- **Task statement**
Could the data below please be reproduced word for word, without the pictures?
[Opening Entries supplied section]
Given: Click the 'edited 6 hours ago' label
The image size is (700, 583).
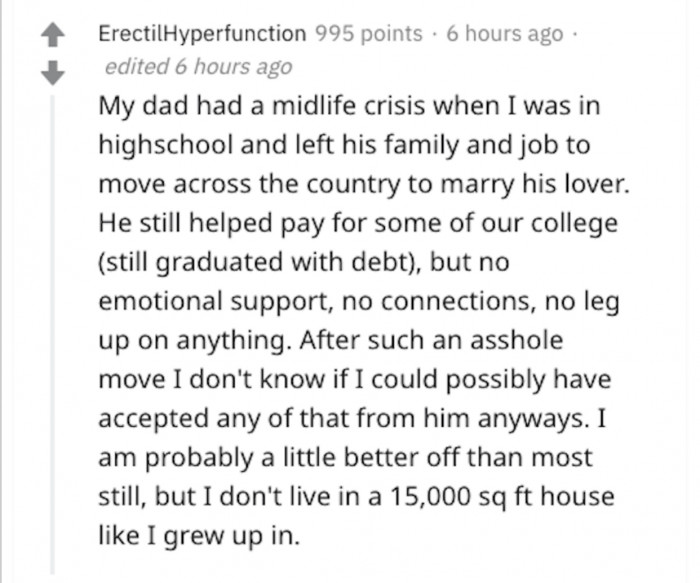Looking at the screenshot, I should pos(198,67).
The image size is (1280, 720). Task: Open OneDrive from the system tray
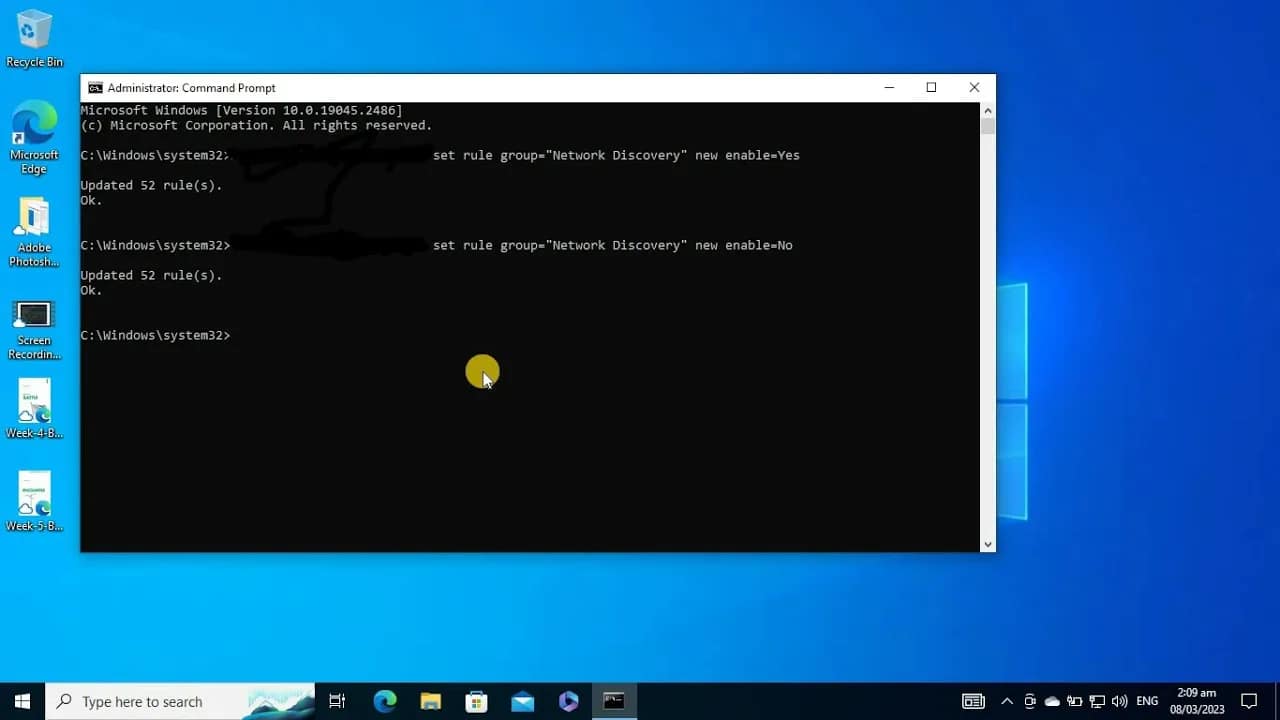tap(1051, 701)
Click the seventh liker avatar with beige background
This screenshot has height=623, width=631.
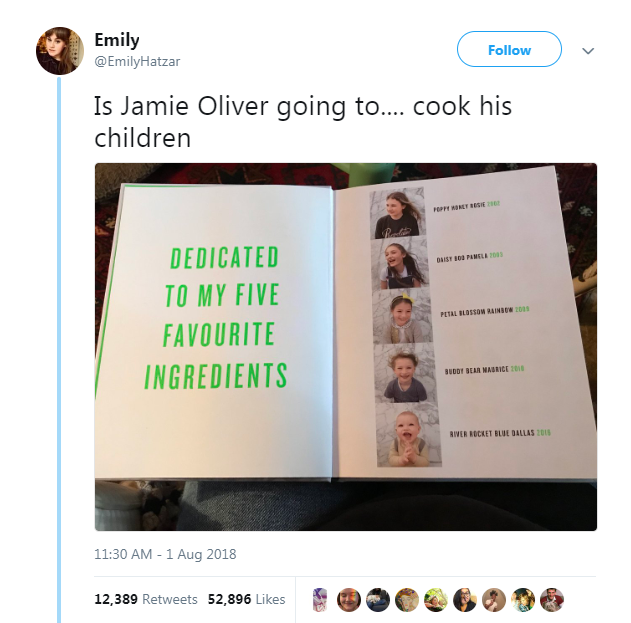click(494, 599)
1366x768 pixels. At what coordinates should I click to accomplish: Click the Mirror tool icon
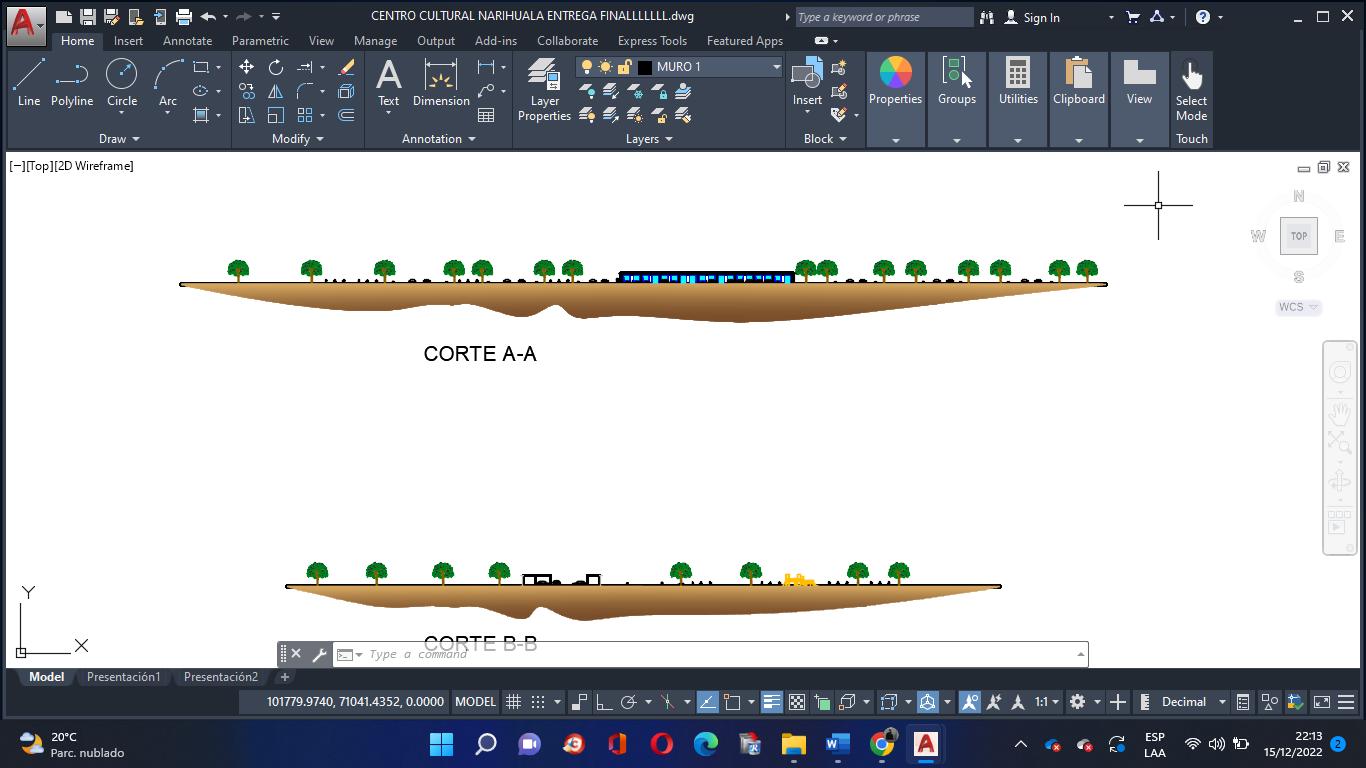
[Closing Entries supplied section]
- **Solved problem**
Given: Click the 'edited 6 hours ago' label
The image size is (700, 583).
Looking at the screenshot, I should pos(198,67).
The image size is (1280, 720). Task: Open OneDrive from the system tray
tap(1051, 701)
Click the seventh liker avatar with beige background
This screenshot has height=623, width=631.
click(494, 599)
1366x768 pixels. At what coordinates should I click to accomplish: Click the Mirror tool icon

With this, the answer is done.